ASSIGNMENT
An exact copy of the lines of the listing below between the "Viewport: 932px width, 597px" line and the "The height and" line, both included, is the whole answer; please omit the pictures.

INFORMATION GIVEN
□ □ □ □ □
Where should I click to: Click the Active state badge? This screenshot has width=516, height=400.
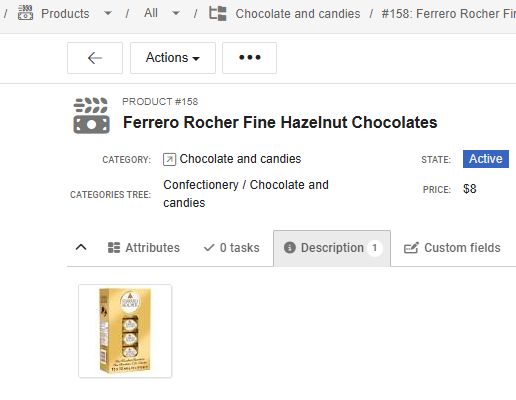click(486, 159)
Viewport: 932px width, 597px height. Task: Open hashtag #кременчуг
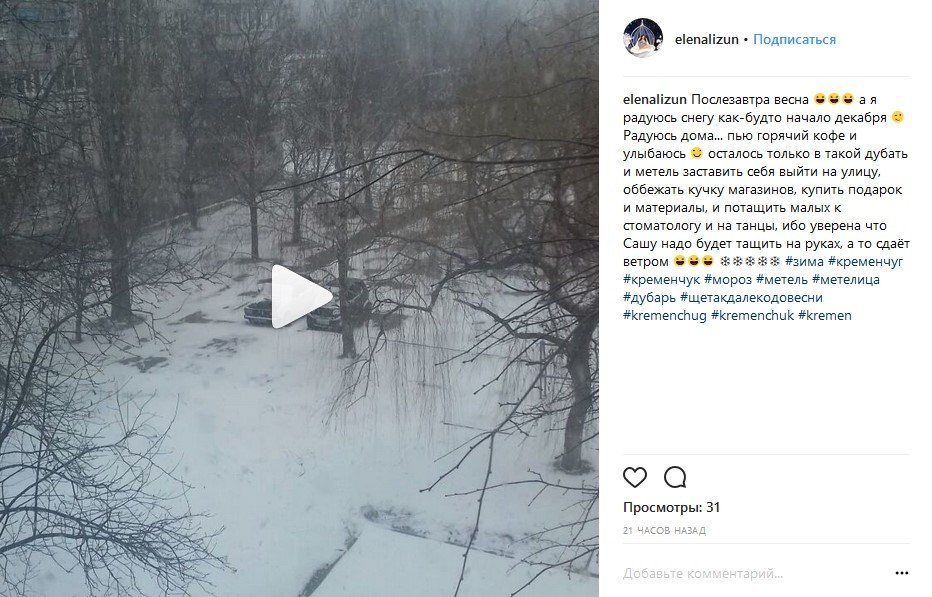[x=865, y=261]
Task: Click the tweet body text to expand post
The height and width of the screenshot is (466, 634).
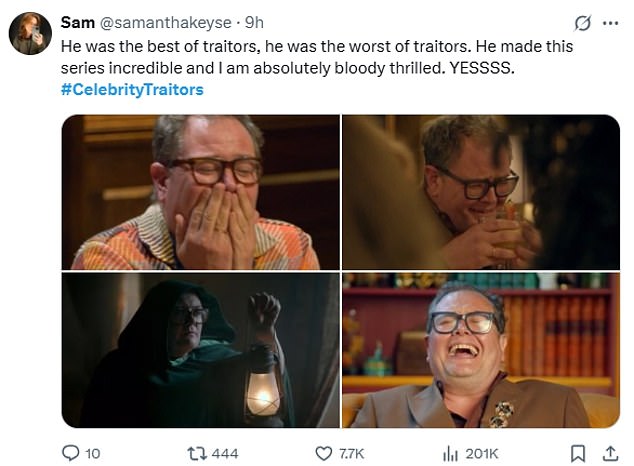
□ □ □ □ □
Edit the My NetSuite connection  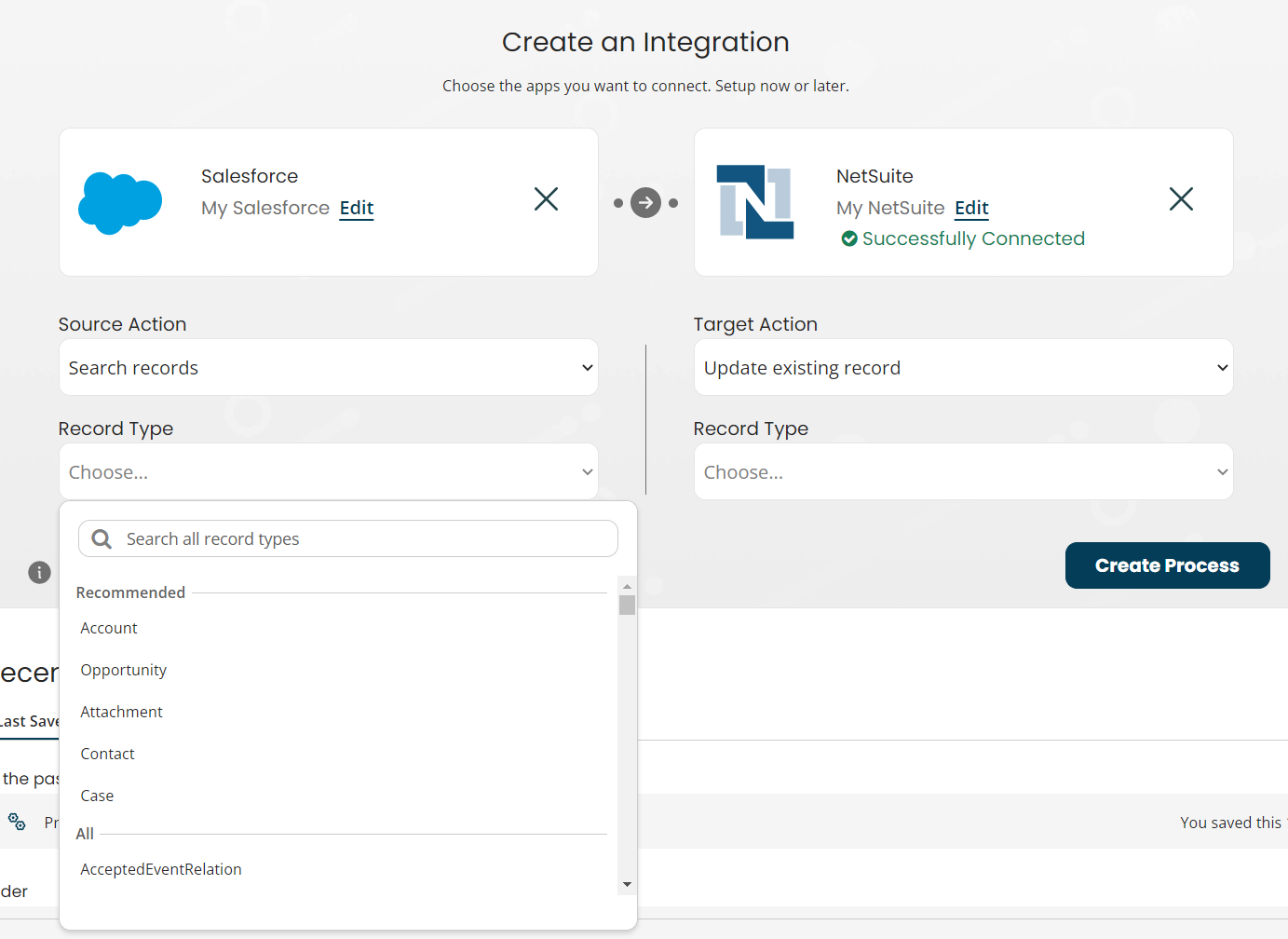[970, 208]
□ □ □ □ □
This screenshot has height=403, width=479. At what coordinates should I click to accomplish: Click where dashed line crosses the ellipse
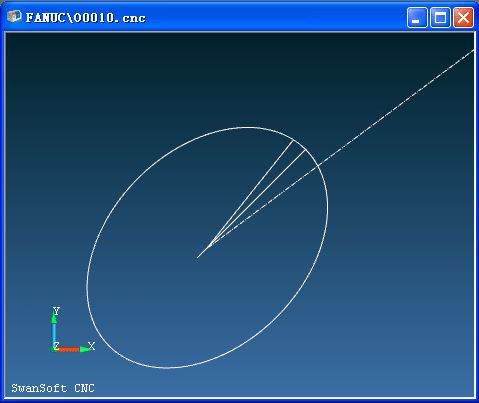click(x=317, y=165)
□ □ □ □ □
THE ANSWER
Viewport: 932px width, 597px height. Task: Open hashtag #кременчуг
[x=865, y=261]
Task: Click the tweet body text to expand post
The height and width of the screenshot is (466, 634).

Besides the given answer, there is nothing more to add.